“你既然认同法家,”嬴政调脸望着他,语调凝肃,“又为何经常和儒生往来,坐而论道,大谈尧王舜帝、仁义道德那些东西?”
扶苏拱手道:“父皇对儒生多有偏见,儿臣不得不据实明言。”
“说。”
扶苏接着道:“秦未统一,战国林立。彼时以法家治国
,上上之选。那时秦有外邦外敌之大患,秦人矢心同志、一致对外,故而什伍编制、有罪连坐,小罪大惩、轻罪重刑,种种法家举措,非但无害,反而能激励秦人斗志,对抗外邦大敌。

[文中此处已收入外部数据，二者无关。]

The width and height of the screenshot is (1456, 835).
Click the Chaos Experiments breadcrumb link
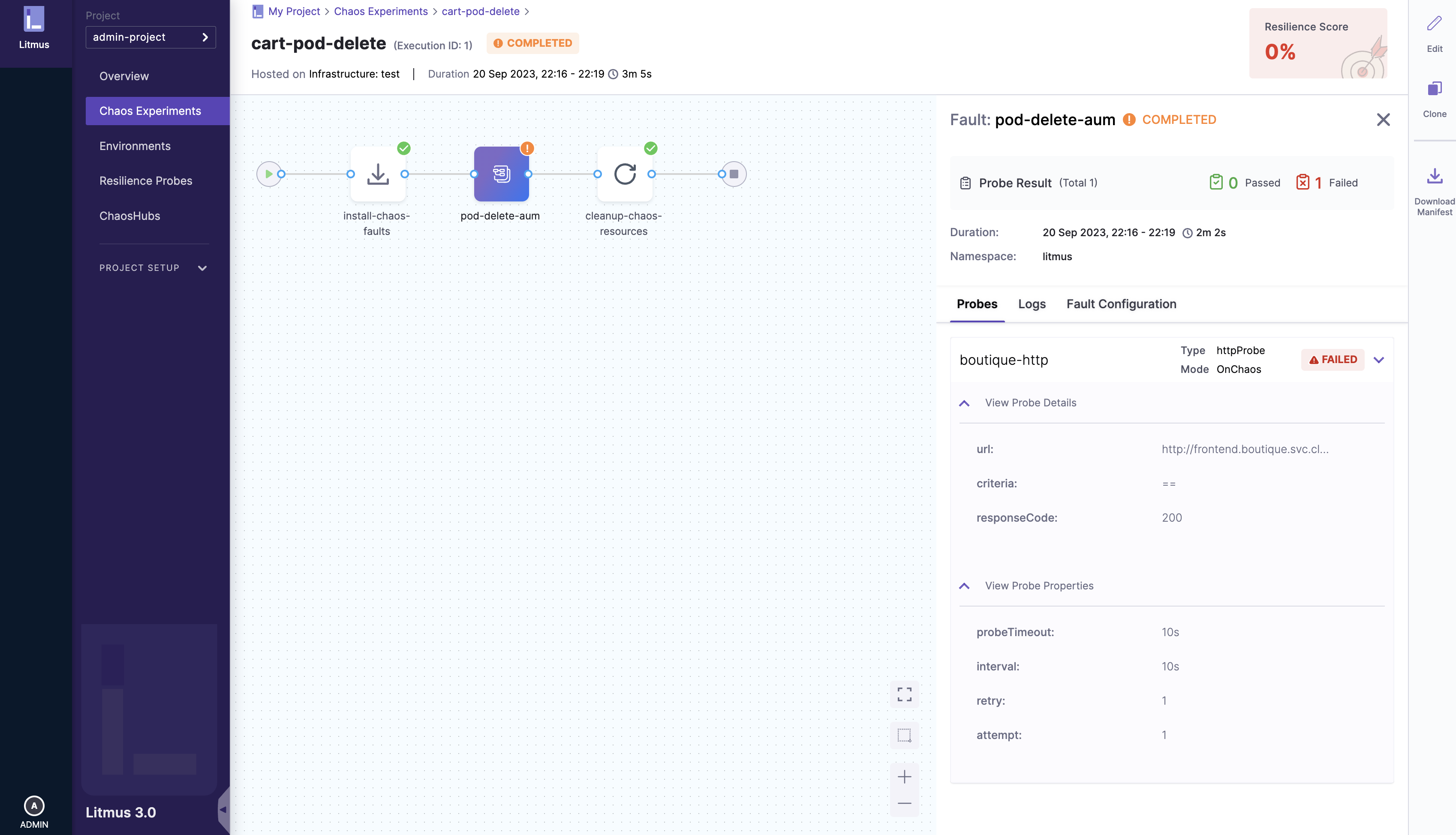pyautogui.click(x=380, y=12)
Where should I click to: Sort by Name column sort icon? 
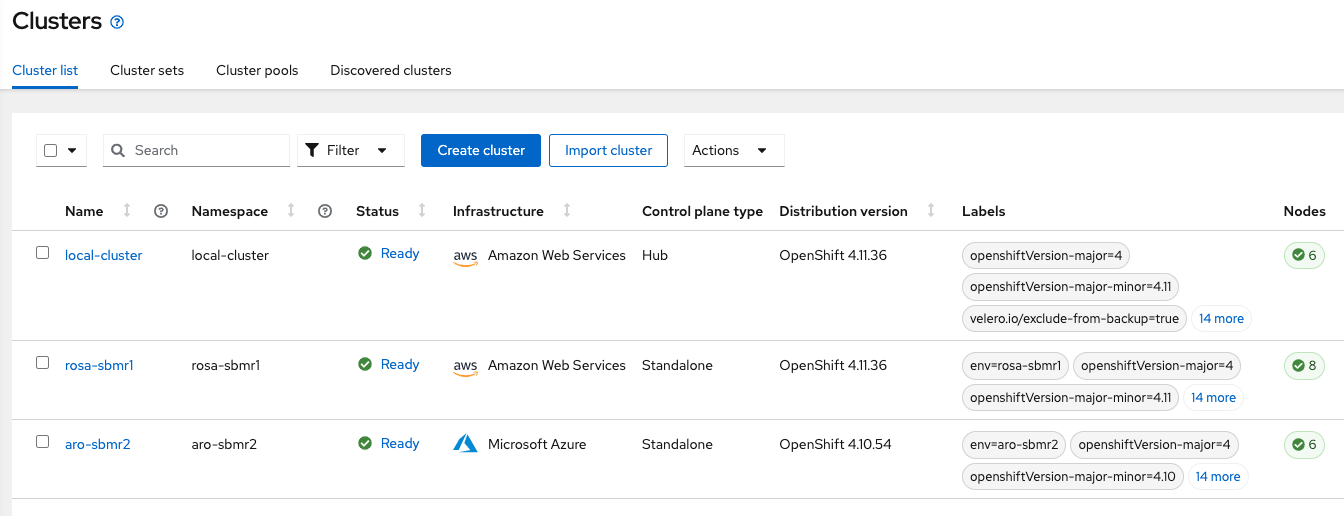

“但如今秦已扫平六国,天下业已归一,再单单以法家治国,势必会穷竭百姓元气。因连坐制,家家户户彼此提防,人心充满利益和算计;因轻罪重刑,人人敬畏深重而事事缚手缚脚。长此以往,大秦不断内耗,人民如何休养生息,如何和睦友爱,如何爱戴‘秦’之一字?”
嬴政眉头动了动:“所以,你提倡儒家治国?”
扶苏道:“若在乱世以儒家治国,确实值得父皇一哂。但如今天下归一,以儒家治国才是上上之选。孔孟之道,教化万民为仁为礼,若天下人皆知礼义廉耻,天下自会安定,又岂需大费力气,去惩处罪犯?”
“天下人皆知礼义廉耻?”嬴政哂道,“举目天下,伧夫愚民,终是多数,只会敬畏法家刑律,又怎会知道儒家那些礼义廉耻?”
“父皇,不然!”扶苏神情激动,音调渐扬,“若能谨庠序之教,申之以孝悌之义,举国提倡,势必上行下效,百姓耳濡目染,有何不可为?”